Tareas del ejercicio.
a) Transcribe del texto sobre Tiger Woods todo lo que va desde "9.30 de la mañana" hasta "comience el Masters.".
b) Según el texto sobre Tiger Woods, ¿cuál es el número de registro del avión privado que aterriza en Augusta?

Fragmento del texto.
__________________________________________________

9.30 de la mañana en la costa este de Estados Unidos. Aeropuerto de Augusta. Un avión privado toma tierra. Es un jet 2008 Gulfstream, con tres picos dorados dibujados en la parte trasera. El número de registro de la nave, N517TW. Su dueño, Tiger Woods. A nueve días de que comience el Masters.
El rumor ha ido creciendo en las últimas horas. ¿Puede Tiger disputar el primer grande de la temporada de golf? Nadie lo creía posible, ni siquiera el mismo mito estadounidense, que a los 46 años se recupera de una terrible fractura de la pierna derecha que sufrió hace 13 meses tras un accidente de tráfico a las afueras de Los Ángeles, cuando perdió el control de su vehículo a 140 kilómetros por hora, el doble de lo permitido en esa zona. Desde entonces, todo han sido silencios y ausencias, o como mucho palabras de dolor. “Estuve muy cerca de salir del hospital con una sola pierna. Tengo suerte. Esa opción estuvo sobre la mesa”, admitió en noviembre pasado. Entonces, el ganador de 15 grandes confesó que ya no volvería a ser el jugador imperial que fue, roto físicamente tras cinco operaciones de espalda, cinco de rodilla y un siniestro en coche que casi le cuesta la vida. “Regresaré al circuito americano, pero nunca más a tiempo completo. Escogeré torneos y jugaré. Es una realidad lamentable, pero es mi realidad. Lo acepto. Ya no necesito jugar contra los mejores del mundo para tener una gran vida. Después de mi última operación de espalda tuve que escalar otra vez el Everest, tenía que hacerlo y lo hice, pero esta vez ya no tengo el cuerpo para hacerlo. No puedo volver a subir a la montaña, ya no puedo llegar hasta la cima”.

__________________________________________________

Datos proporcionados.
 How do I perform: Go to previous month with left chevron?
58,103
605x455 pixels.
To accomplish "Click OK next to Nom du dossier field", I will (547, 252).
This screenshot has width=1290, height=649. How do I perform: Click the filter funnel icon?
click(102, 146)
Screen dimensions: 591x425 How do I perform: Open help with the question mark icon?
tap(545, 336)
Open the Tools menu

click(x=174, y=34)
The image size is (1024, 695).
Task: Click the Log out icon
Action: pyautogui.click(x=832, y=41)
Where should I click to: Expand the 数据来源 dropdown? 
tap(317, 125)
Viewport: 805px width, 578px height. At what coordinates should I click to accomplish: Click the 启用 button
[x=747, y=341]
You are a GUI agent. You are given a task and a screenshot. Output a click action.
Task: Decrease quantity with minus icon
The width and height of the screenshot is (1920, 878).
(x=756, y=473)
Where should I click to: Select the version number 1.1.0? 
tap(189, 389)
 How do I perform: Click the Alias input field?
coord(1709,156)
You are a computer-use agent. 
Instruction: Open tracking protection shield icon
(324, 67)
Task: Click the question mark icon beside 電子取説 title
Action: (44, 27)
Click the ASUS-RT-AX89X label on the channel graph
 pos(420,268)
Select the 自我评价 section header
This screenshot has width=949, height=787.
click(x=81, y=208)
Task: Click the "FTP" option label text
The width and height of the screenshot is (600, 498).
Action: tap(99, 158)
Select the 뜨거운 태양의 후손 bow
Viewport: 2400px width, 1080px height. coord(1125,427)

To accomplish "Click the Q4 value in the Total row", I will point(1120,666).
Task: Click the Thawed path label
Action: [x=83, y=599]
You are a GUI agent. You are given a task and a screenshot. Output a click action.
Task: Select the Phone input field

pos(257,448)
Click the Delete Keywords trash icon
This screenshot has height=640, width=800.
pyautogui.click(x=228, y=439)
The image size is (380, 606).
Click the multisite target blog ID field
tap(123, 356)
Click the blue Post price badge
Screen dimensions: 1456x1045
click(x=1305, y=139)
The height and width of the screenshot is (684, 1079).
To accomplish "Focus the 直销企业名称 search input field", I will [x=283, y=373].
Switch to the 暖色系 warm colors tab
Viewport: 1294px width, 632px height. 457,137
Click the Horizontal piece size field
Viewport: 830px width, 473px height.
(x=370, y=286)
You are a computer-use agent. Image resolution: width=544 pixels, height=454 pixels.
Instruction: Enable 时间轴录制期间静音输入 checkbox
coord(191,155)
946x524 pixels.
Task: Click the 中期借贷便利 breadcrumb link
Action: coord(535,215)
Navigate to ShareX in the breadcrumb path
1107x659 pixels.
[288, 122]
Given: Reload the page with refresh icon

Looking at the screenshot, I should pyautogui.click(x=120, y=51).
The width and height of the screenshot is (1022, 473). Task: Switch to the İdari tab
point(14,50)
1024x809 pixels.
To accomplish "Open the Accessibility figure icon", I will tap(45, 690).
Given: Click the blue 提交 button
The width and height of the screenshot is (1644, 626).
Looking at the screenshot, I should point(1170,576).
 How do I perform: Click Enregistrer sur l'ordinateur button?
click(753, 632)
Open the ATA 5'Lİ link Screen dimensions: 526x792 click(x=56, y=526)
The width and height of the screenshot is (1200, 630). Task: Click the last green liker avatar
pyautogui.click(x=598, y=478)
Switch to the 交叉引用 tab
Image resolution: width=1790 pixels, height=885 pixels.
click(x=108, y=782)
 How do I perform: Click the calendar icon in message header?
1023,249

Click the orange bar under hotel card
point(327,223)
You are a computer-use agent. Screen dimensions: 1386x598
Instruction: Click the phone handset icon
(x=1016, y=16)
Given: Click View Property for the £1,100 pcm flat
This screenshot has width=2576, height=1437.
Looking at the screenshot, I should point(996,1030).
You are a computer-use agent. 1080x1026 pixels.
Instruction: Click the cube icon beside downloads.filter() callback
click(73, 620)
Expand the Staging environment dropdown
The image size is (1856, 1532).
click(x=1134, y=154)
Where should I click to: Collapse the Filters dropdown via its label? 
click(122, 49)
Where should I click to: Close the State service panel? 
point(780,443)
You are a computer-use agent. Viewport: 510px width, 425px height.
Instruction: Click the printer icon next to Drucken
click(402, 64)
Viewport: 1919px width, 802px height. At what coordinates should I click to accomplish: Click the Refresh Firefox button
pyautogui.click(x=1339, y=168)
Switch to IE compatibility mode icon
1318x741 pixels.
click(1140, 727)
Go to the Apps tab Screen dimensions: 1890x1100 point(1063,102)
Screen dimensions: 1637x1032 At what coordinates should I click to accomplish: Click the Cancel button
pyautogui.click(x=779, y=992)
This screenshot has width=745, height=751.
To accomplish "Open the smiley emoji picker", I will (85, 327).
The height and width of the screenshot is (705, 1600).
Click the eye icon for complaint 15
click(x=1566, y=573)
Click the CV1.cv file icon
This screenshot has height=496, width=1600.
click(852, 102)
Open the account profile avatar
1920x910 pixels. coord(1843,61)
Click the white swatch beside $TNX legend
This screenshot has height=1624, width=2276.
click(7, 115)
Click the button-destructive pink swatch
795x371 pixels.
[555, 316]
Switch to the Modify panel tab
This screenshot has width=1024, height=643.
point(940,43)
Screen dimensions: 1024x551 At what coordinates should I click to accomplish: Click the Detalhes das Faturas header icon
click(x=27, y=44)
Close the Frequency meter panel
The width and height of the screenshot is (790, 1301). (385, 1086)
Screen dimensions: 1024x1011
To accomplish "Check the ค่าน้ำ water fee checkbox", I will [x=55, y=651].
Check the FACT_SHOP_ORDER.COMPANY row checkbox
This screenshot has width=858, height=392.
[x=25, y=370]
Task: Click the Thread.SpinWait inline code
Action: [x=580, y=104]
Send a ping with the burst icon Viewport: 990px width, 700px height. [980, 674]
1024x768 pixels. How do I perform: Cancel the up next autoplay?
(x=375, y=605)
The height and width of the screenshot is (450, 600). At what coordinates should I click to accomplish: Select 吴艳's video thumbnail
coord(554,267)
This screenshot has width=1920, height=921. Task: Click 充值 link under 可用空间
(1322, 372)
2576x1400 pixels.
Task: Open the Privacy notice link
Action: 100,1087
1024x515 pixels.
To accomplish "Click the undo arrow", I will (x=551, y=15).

__________________________________________________

Soluciones por tarea.
a)
9.30 de la mañana en la costa este de Estados Unidos. Aeropuerto de Augusta. Un avión privado toma tierra. Es un jet 2008 Gulfstream, con tres picos dorados dibujados en la parte trasera. El número de registro de la nave, N517TW. Su dueño, Tiger Woods. A nueve días de que comience el Masters.

b) N517TW.